-- Material for the task follows --
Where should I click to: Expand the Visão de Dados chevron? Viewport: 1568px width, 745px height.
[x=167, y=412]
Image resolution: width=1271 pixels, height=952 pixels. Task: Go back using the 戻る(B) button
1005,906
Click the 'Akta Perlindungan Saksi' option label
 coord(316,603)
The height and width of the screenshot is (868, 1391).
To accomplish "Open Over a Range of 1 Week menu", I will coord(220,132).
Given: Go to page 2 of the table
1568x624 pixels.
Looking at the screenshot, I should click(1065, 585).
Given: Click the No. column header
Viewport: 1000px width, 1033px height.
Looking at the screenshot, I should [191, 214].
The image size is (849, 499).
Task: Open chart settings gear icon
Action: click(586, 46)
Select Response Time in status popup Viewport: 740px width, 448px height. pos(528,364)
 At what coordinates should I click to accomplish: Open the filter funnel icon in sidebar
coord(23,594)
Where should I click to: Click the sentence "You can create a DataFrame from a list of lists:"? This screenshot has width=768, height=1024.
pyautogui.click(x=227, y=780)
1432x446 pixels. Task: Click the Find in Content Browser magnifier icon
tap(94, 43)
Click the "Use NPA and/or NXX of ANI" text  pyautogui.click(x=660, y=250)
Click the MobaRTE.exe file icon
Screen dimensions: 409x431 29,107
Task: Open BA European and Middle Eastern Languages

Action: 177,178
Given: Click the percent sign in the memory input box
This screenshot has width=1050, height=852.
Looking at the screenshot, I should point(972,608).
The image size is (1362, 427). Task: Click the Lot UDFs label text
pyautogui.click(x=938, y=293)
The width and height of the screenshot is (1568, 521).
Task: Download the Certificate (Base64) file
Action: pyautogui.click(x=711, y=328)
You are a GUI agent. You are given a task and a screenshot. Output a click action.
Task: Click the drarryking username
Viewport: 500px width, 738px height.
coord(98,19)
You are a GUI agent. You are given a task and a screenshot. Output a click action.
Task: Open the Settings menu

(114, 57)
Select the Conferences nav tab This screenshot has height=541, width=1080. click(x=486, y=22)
-- Material for the task concluded --
» What the task requires
In the material above, the line with "Select Response Time" marks the start. Print it and every line after it through the last, exactly.

» Task answer
Select Response Time in status popup Viewport: 740px width, 448px height. pos(528,364)
 At what coordinates should I click to accomplish: Open the filter funnel icon in sidebar
coord(23,594)
Where should I click to: Click the sentence "You can create a DataFrame from a list of lists:"? This screenshot has width=768, height=1024.
pyautogui.click(x=227, y=780)
1432x446 pixels. Task: Click the Find in Content Browser magnifier icon
tap(94, 43)
Click the "Use NPA and/or NXX of ANI" text  pyautogui.click(x=660, y=250)
Click the MobaRTE.exe file icon
Screen dimensions: 409x431 29,107
Task: Open BA European and Middle Eastern Languages

Action: 177,178
Given: Click the percent sign in the memory input box
This screenshot has width=1050, height=852.
Looking at the screenshot, I should point(972,608).
The image size is (1362, 427). Task: Click the Lot UDFs label text
pyautogui.click(x=938, y=293)
The width and height of the screenshot is (1568, 521).
Task: Download the Certificate (Base64) file
Action: pyautogui.click(x=711, y=328)
You are a GUI agent. You are given a task and a screenshot. Output a click action.
Task: Click the drarryking username
Viewport: 500px width, 738px height.
coord(98,19)
You are a GUI agent. You are given a task and a screenshot. Output a click action.
Task: Open the Settings menu

(114, 57)
Select the Conferences nav tab This screenshot has height=541, width=1080. click(x=486, y=22)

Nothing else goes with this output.